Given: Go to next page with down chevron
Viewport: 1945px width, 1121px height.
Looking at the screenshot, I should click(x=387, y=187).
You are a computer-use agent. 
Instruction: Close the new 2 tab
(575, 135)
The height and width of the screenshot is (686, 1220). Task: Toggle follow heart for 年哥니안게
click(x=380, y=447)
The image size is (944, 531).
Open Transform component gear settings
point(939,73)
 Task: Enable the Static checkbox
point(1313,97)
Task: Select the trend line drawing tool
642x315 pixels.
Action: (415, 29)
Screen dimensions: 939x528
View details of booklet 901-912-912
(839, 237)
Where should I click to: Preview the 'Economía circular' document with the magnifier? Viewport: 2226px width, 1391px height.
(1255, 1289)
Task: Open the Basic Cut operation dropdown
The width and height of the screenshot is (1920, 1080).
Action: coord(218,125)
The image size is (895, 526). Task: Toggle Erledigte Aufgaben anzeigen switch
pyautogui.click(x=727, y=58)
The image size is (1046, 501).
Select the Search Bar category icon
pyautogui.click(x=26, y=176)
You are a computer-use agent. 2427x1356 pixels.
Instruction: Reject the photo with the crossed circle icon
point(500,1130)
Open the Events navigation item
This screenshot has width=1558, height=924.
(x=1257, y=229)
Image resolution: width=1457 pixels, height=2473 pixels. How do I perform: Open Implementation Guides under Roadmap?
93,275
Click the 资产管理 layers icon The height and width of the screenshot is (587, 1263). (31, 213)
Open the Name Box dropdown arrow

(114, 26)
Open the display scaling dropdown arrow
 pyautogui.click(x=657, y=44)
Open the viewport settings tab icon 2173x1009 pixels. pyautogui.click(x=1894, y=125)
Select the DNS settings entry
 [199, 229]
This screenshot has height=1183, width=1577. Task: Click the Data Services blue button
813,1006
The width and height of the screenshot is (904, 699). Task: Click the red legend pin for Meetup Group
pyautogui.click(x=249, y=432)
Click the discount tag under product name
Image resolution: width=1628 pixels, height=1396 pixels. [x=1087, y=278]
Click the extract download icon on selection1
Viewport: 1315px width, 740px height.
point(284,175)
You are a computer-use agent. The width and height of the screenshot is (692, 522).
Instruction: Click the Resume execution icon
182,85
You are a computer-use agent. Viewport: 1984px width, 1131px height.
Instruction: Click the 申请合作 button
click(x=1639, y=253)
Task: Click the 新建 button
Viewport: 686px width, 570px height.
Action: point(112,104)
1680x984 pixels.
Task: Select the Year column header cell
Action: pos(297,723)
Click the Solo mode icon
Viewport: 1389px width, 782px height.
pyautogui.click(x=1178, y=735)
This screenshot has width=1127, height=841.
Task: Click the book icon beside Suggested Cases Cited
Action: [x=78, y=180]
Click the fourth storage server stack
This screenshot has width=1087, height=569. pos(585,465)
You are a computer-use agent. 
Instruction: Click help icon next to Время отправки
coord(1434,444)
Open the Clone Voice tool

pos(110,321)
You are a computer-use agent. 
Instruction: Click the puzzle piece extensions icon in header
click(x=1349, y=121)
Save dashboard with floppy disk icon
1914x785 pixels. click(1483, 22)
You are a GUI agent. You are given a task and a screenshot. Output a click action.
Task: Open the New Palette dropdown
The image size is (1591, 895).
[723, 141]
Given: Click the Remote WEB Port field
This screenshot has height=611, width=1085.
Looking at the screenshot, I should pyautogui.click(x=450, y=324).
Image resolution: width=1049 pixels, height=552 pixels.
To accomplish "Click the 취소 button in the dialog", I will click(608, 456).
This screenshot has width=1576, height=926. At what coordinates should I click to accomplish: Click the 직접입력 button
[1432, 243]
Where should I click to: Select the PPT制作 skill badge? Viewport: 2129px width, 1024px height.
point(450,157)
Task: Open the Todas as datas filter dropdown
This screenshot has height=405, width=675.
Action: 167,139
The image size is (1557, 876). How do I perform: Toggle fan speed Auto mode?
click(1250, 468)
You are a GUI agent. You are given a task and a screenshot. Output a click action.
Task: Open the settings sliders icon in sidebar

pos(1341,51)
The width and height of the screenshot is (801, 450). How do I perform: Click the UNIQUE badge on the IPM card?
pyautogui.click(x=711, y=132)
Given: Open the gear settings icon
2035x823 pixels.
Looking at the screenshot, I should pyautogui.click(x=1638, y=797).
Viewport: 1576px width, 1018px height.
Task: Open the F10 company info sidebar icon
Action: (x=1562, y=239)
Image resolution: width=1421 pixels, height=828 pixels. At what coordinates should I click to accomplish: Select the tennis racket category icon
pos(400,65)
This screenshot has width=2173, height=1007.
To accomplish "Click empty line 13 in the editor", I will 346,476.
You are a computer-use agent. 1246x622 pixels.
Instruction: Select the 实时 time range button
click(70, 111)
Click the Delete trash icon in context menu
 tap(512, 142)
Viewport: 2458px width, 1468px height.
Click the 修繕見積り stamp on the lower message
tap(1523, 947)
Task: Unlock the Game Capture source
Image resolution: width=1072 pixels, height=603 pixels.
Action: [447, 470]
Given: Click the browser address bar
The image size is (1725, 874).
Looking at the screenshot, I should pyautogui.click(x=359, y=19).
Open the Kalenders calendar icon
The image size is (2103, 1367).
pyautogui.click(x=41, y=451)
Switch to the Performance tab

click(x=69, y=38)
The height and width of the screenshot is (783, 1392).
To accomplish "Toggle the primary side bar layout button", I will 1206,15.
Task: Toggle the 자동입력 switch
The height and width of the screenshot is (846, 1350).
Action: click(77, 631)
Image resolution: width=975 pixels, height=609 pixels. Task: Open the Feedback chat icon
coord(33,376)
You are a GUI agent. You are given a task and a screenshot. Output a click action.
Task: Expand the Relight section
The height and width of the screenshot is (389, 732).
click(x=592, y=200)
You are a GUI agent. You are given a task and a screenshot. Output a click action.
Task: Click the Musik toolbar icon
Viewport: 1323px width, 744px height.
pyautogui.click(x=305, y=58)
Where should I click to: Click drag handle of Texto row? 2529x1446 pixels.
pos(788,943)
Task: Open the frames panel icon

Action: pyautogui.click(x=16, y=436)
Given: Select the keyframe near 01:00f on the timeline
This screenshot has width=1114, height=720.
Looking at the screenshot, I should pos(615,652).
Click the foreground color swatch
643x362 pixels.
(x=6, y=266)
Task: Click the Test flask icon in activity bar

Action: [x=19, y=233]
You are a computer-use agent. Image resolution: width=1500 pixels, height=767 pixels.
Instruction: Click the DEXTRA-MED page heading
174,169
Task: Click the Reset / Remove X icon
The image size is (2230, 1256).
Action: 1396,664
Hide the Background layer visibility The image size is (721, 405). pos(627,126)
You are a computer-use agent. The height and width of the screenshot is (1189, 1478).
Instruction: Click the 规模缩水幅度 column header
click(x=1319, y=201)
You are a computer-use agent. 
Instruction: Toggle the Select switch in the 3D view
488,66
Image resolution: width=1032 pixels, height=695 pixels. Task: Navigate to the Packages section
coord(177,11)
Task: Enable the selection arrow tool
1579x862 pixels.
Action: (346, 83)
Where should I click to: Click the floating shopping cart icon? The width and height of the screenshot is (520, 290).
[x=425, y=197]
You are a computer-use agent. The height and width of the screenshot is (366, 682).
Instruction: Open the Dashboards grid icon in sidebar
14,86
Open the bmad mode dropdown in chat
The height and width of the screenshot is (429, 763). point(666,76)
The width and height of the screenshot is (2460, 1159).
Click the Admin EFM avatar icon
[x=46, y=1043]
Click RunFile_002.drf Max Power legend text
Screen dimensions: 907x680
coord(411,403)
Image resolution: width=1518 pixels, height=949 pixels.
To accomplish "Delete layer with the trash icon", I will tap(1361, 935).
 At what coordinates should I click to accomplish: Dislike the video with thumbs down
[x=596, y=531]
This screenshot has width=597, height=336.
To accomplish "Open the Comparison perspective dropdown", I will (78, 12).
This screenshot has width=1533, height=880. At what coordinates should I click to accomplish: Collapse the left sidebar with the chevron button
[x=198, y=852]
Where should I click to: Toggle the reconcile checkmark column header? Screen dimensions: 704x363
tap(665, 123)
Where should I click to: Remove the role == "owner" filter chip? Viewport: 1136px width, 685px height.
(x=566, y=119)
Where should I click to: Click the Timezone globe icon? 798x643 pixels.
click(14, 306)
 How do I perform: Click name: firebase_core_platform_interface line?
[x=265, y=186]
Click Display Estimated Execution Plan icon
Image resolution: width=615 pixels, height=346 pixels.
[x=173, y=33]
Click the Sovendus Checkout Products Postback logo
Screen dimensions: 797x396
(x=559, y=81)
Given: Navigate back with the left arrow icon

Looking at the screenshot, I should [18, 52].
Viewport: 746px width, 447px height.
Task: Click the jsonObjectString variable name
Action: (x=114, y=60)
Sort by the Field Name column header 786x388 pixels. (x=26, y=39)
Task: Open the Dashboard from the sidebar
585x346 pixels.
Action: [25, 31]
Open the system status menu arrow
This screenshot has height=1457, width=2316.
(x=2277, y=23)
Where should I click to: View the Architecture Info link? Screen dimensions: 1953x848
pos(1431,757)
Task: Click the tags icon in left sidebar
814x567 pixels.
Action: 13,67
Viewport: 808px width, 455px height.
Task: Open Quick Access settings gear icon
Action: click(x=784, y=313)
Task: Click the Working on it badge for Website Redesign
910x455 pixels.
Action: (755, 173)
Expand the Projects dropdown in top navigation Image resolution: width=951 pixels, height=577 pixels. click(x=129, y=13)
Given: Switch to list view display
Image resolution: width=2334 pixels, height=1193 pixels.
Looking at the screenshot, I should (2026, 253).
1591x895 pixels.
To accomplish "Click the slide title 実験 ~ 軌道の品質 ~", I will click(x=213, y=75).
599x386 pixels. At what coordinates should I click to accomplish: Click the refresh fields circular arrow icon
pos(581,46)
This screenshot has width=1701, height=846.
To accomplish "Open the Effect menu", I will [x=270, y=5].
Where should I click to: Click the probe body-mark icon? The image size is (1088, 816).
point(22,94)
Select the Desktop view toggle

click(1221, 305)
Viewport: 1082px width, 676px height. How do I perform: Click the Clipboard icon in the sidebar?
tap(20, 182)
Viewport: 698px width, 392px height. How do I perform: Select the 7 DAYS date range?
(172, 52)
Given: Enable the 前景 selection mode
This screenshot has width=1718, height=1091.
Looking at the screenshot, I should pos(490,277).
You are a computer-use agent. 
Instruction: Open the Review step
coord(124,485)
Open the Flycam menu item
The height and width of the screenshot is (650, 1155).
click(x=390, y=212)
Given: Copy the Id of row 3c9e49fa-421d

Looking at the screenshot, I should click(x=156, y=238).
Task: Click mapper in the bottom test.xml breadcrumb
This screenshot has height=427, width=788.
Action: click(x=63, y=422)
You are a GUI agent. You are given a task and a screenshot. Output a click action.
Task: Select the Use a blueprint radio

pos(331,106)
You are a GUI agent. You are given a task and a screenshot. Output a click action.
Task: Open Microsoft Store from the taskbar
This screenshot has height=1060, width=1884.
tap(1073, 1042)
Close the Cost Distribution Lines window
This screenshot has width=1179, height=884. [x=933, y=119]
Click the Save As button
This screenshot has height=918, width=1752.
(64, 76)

------------

Task instructions:
Scan the data above. Return every line with "from" in it.

Your solution:
Task: Open the Dashboard from the sidebar
Task: Open Microsoft Store from the taskbar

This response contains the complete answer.